Le guide, dès lors, articulait d’une voix tonitruante, qui résonnait dans la salle vide de meubles :

— Mesdames et messieurs, vous êtes ici à l’hôtel des Monnaies, dont la construction remonte aux années les plus reculées. Autrefois, le droit de battre monnaie appartenait à certains seigneurs, mais, depuis l’abolition du régime féodal, vous voyez que cela ne remonte pas à hier, quelques villes de la France, qui était alors gouvernée par un roi, bénéficiaient de ce privilège. Peu à peu, les hôtels des Monnaies, dans les provinces, disparurent, et là frappe des pièces d’or, d’argent et de bronze, fut réservée à l’hôtel de Paris…

Le guide alors quittait la salle, s’avançait dans une cour intérieure, qu’il faisait traverser par sa troupe de clients.
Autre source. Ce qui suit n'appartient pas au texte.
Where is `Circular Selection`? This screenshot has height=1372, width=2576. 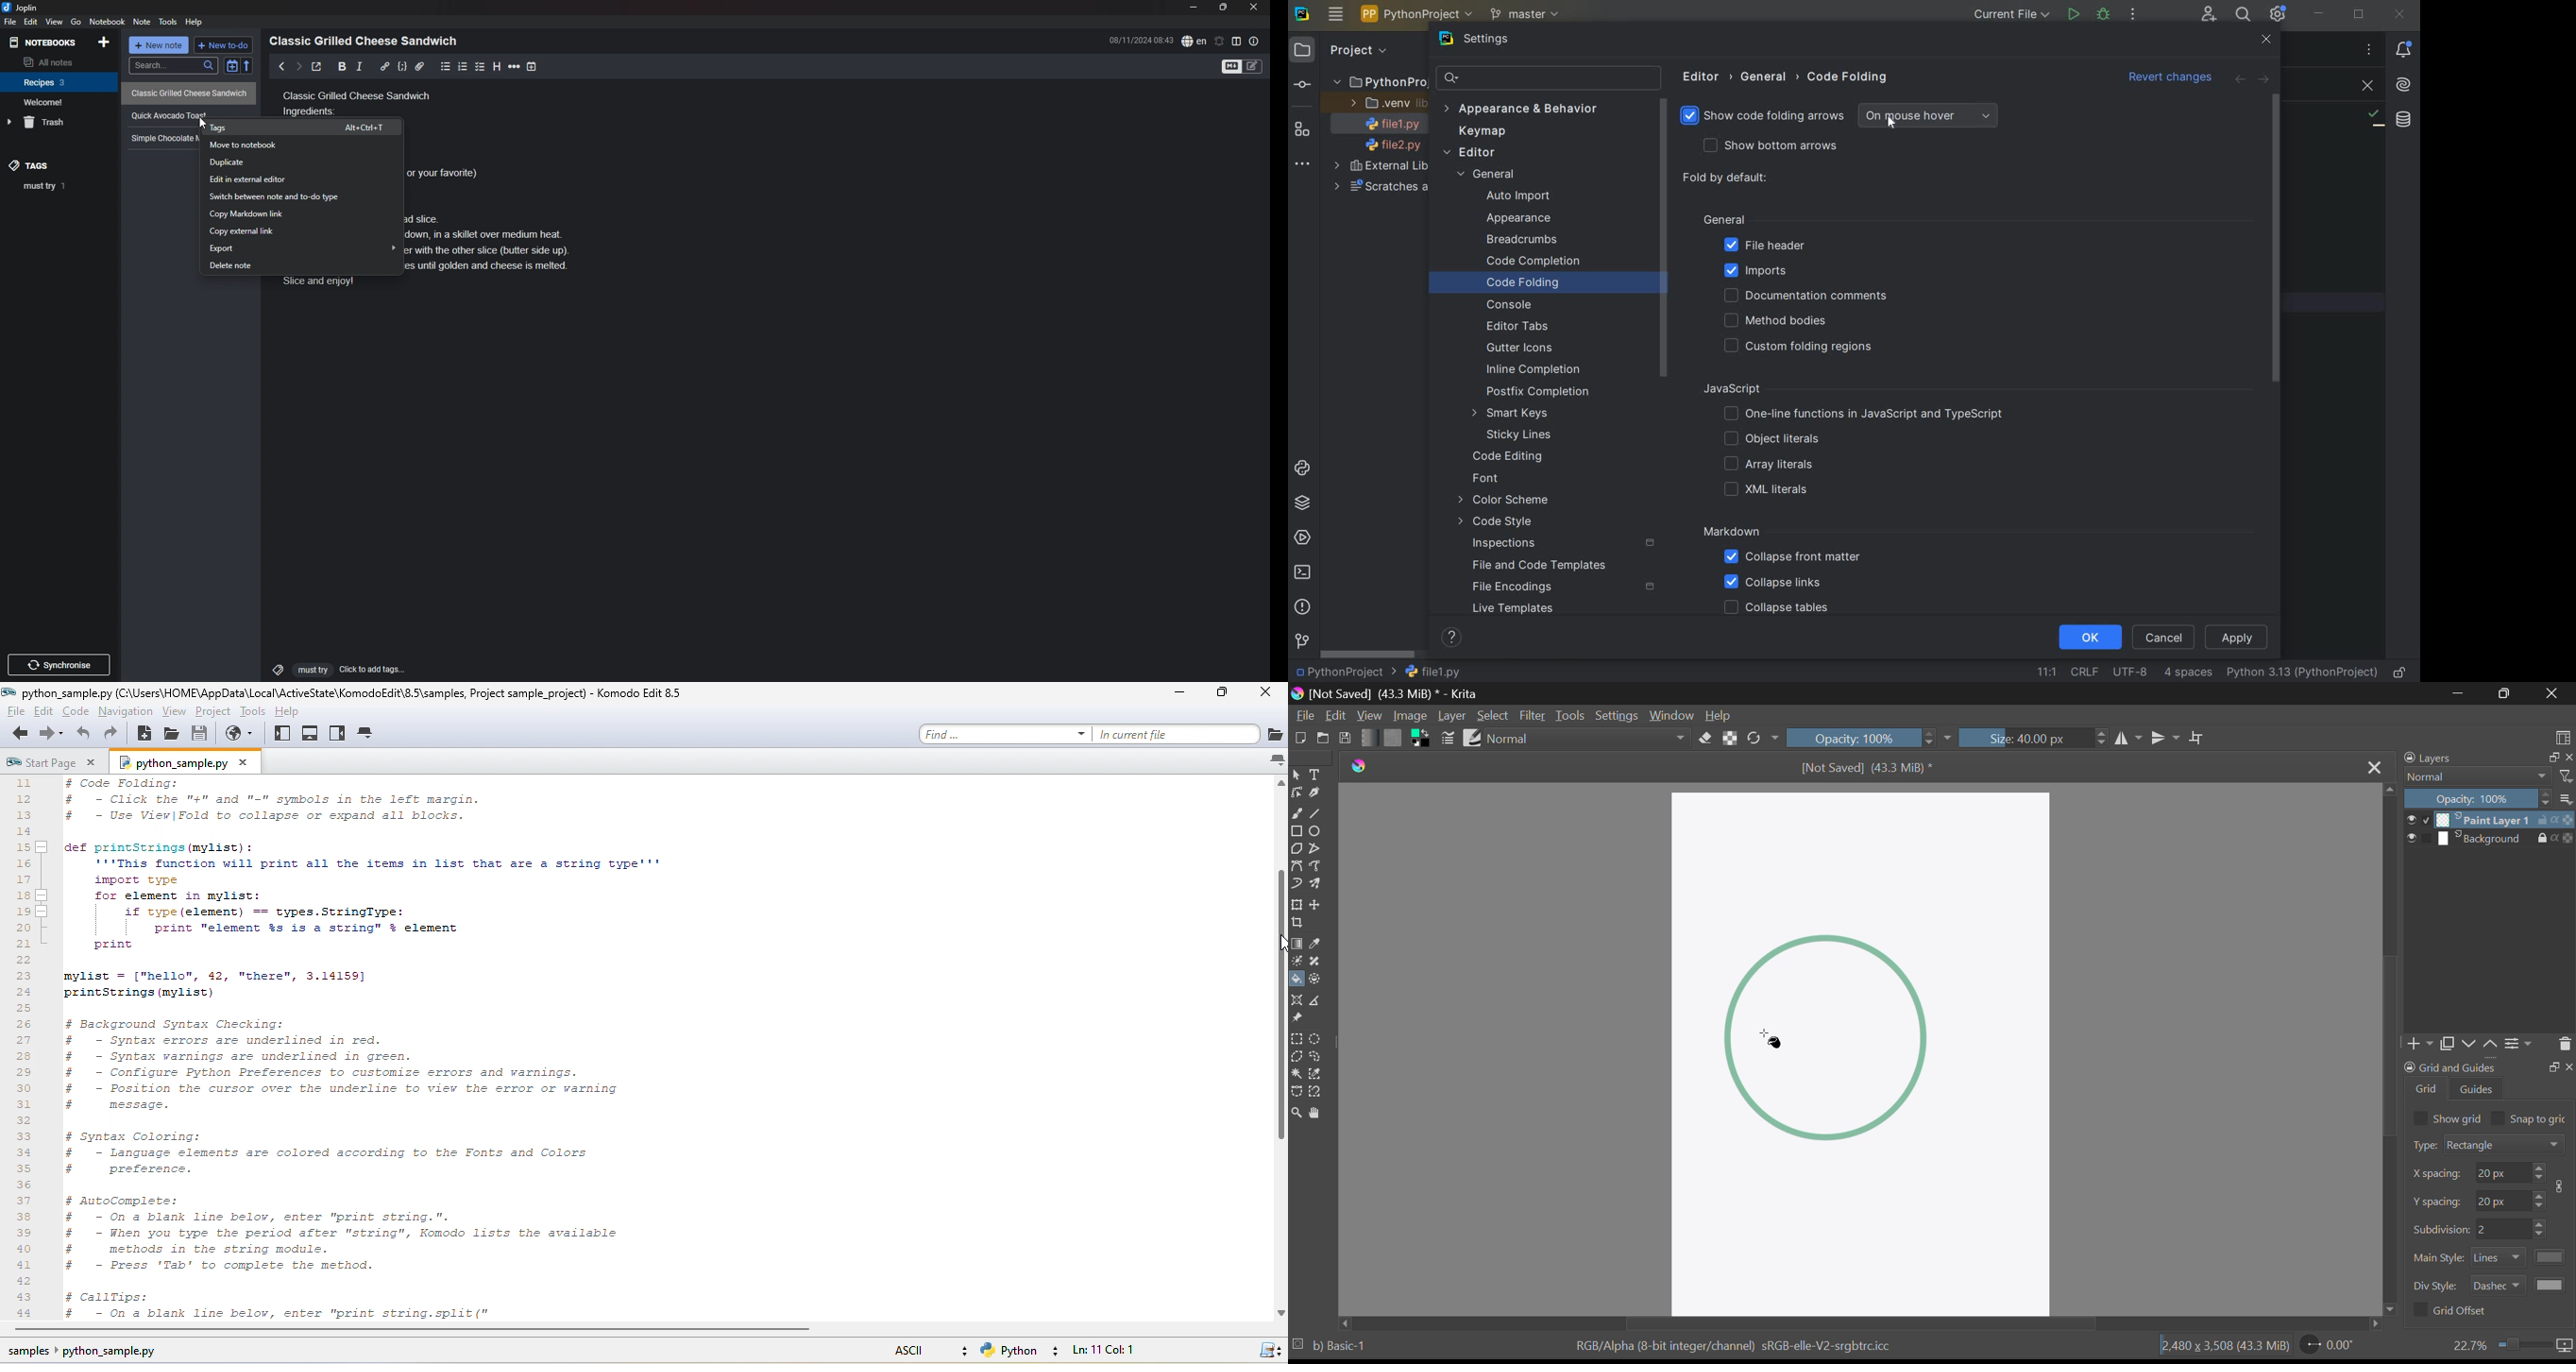 Circular Selection is located at coordinates (1316, 1038). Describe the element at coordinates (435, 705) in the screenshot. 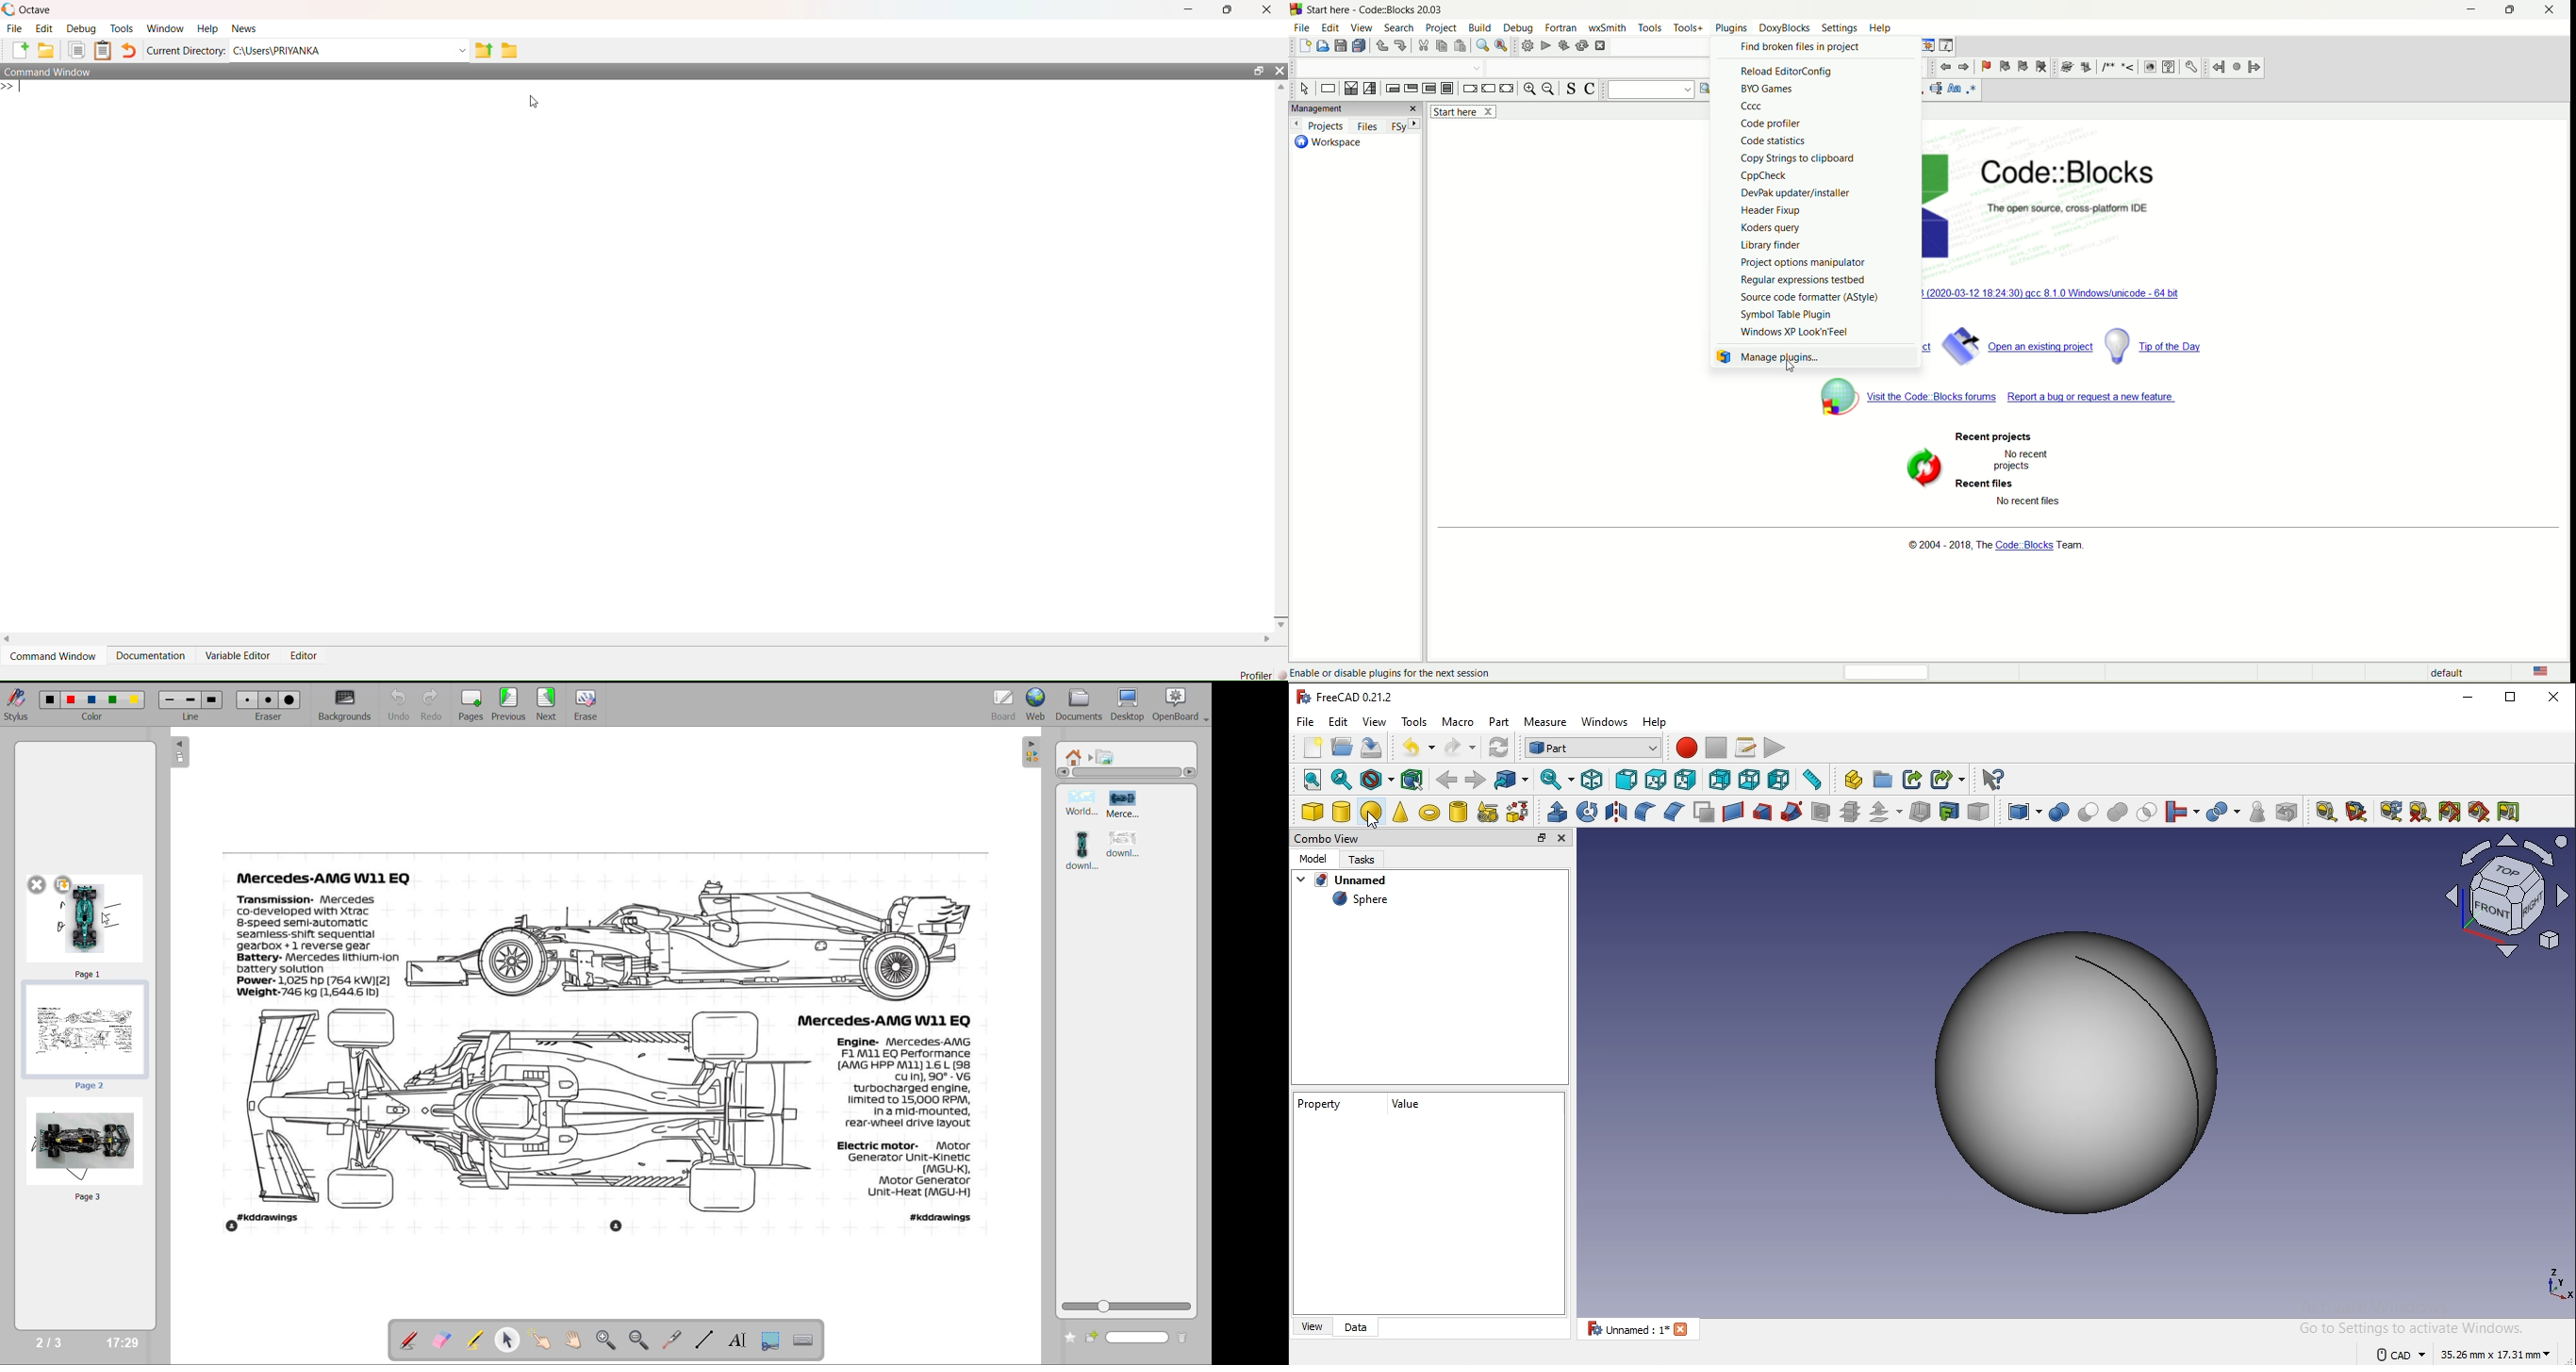

I see `redo` at that location.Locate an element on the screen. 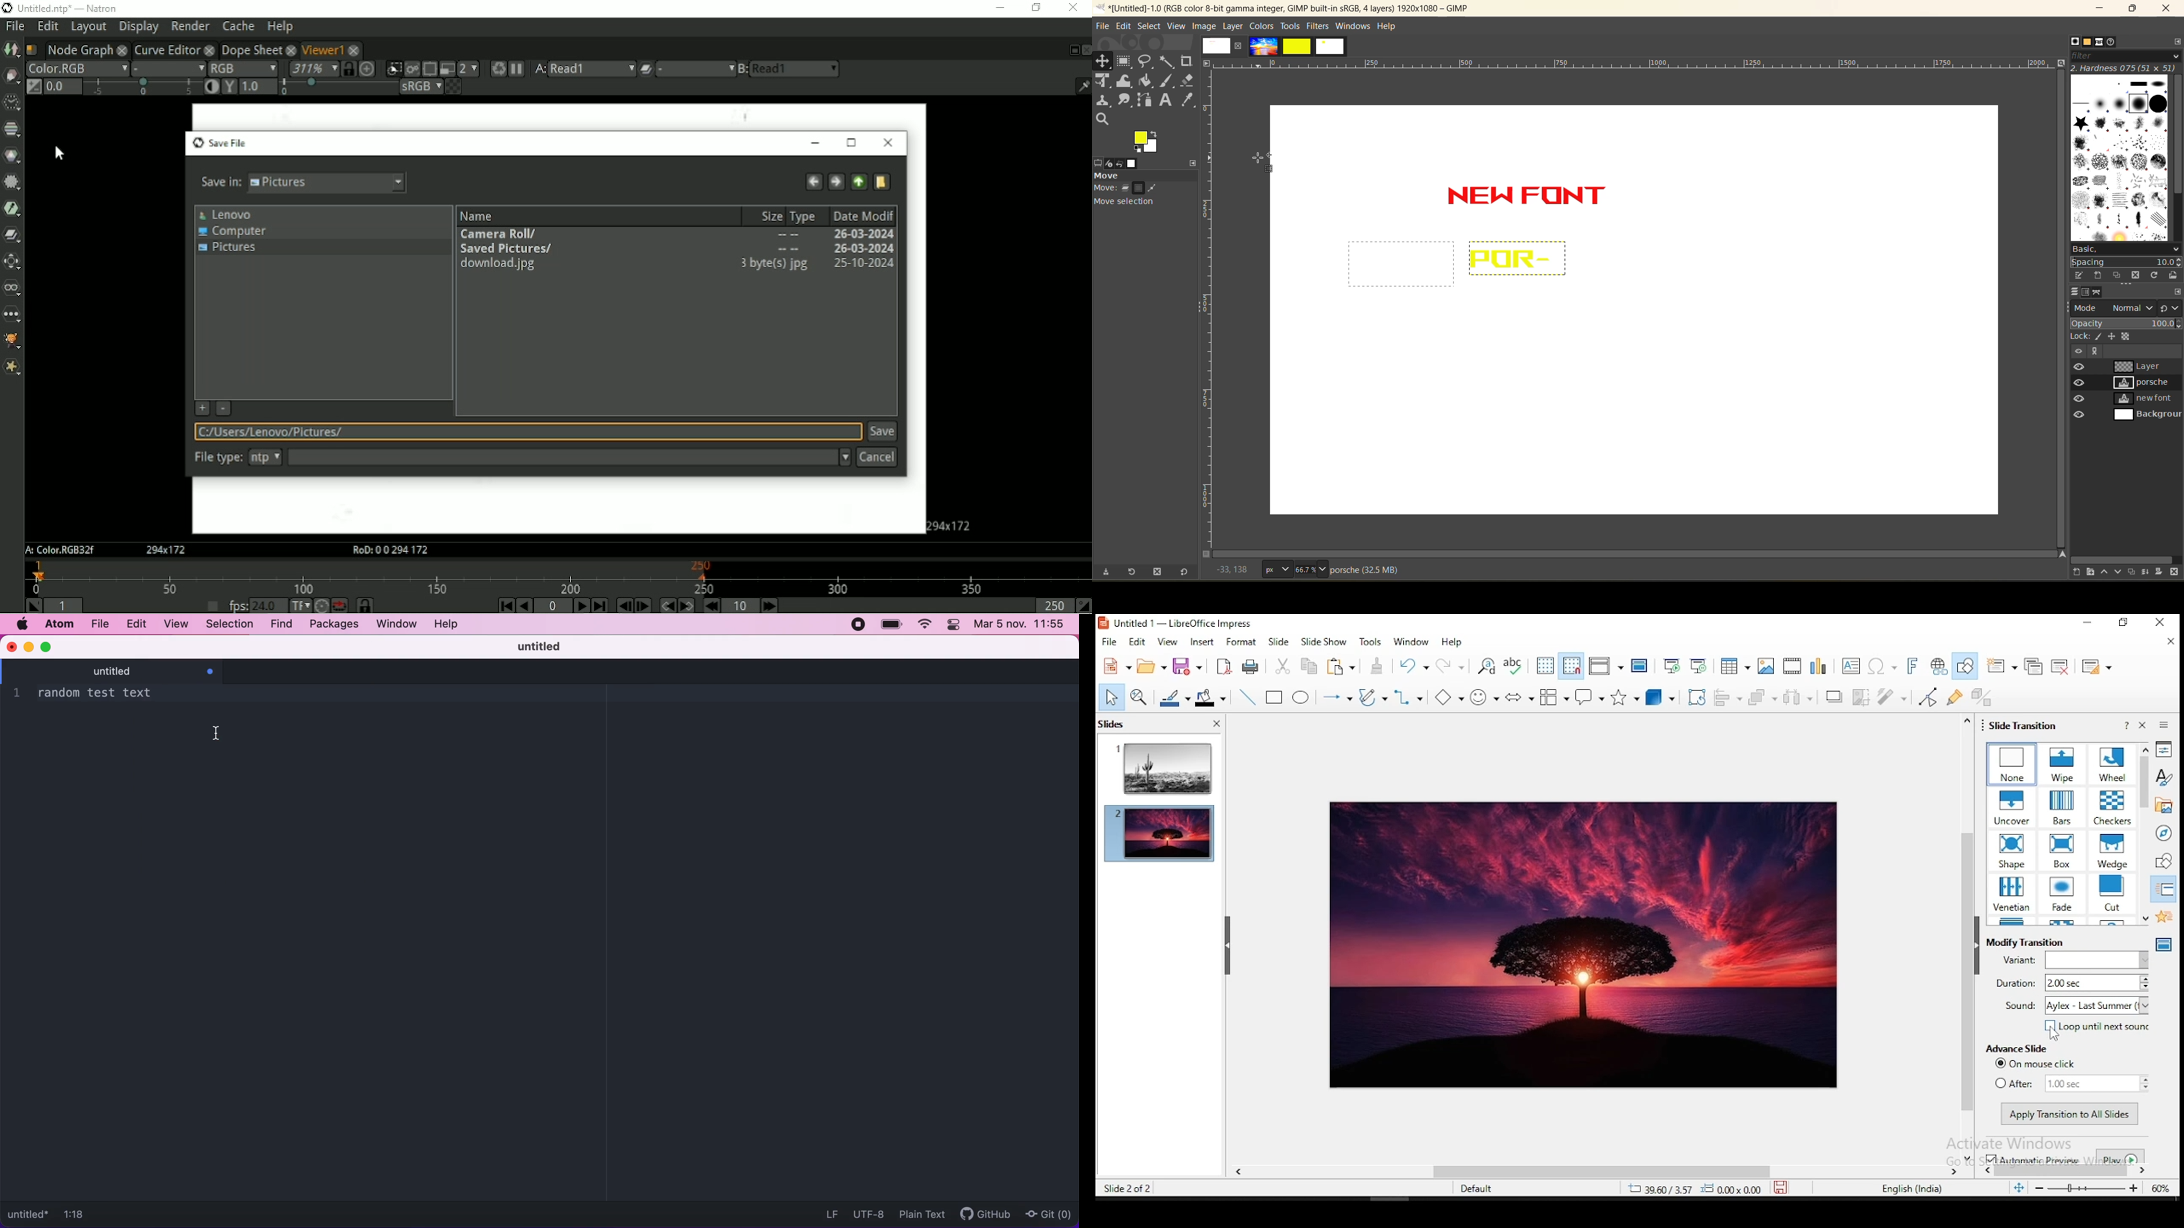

— Nous allons commencer maintenant la visite, déclarait-il, par la salle dite musée des Médailles. Celle-ci est ouverte au public sans autorisation préalable, n’importe qui peut venir contempler les modèles qui ont été établis pour commémorer certains événements notoires de l’histoire de France… Nous déplorerons, mesdames et messieurs, avec le conservateur de l’établissement, que bon nombre de ces médailles aient été enlevées de ce musée, transportées à la Bibliothèque nationale, où il est à peu près impossible aux amateurs de les examiner. Ceci fut fait lorsqu’on créa la Bibliothèque nationale. Elle était alors une personnalité très bien en cour, si je puis m’exprimer ainsi, et elle obtint de faire transporter chez elle les médailles qui n’auraient jamais dû quitter l’hôtel des Monnaies !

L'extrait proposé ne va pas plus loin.